Word for word, copy out the data below, omitting pictures.

--- Exercise input Enclosed Below ---

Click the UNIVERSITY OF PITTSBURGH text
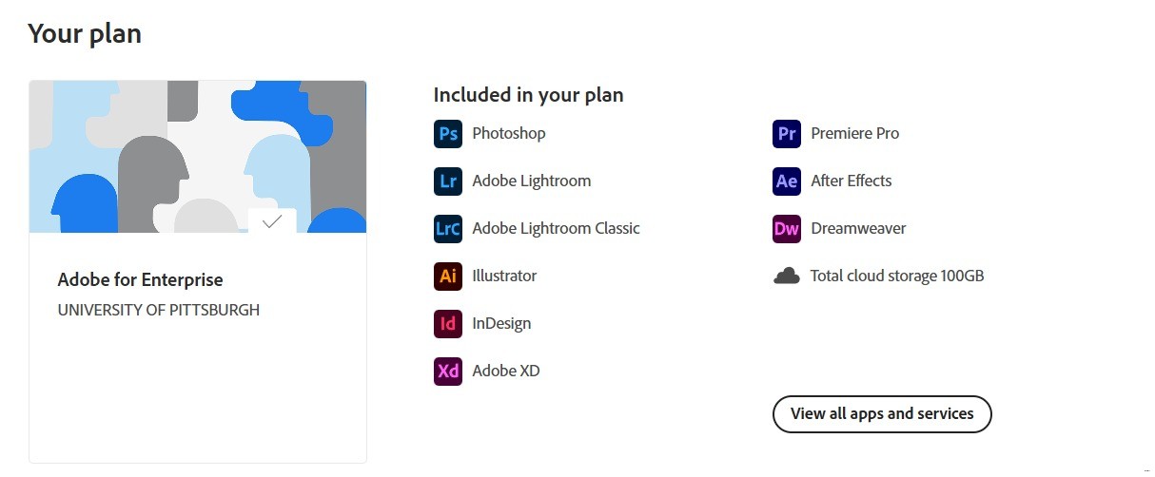1155x477 pixels. coord(158,310)
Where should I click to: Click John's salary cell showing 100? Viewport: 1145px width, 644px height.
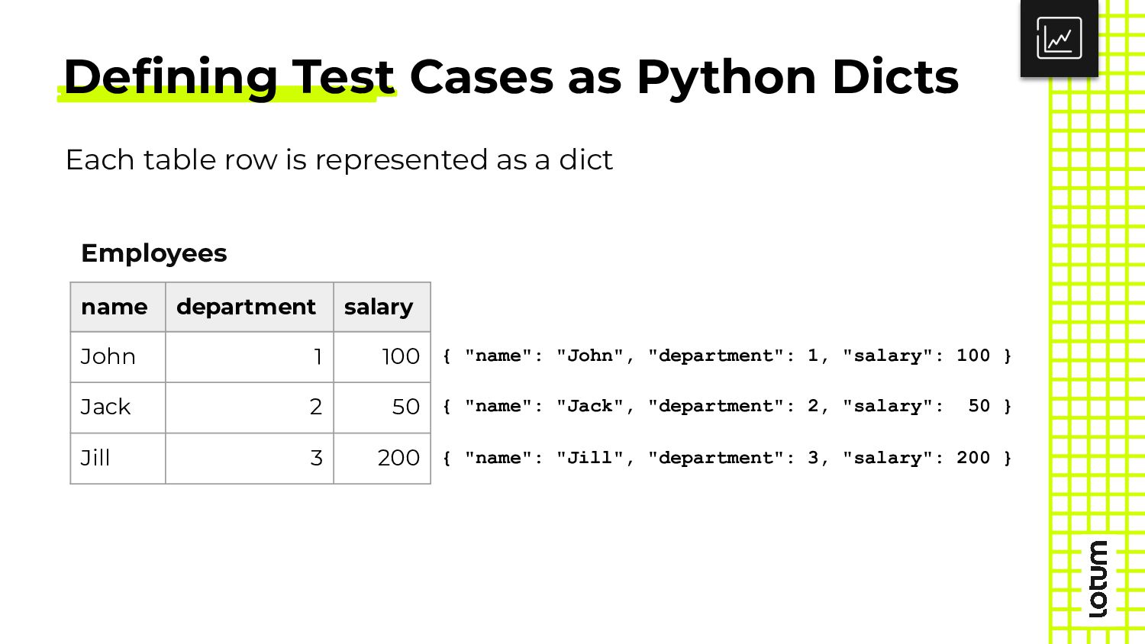[x=382, y=357]
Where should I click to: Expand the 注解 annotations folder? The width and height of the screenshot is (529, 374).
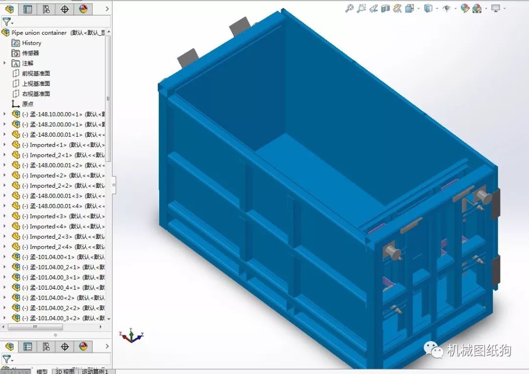click(5, 63)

--- End of Enclosed Exercise input ---

▶ [Exercise output]:
Click the UNIVERSITY OF PITTSBURGH text
1155x477 pixels. coord(158,310)
Where should I click to: Click John's salary cell showing 100? Viewport: 1145px width, 644px height.
[x=382, y=357]
Where should I click to: Expand the 注解 annotations folder? The width and height of the screenshot is (529, 374).
click(5, 63)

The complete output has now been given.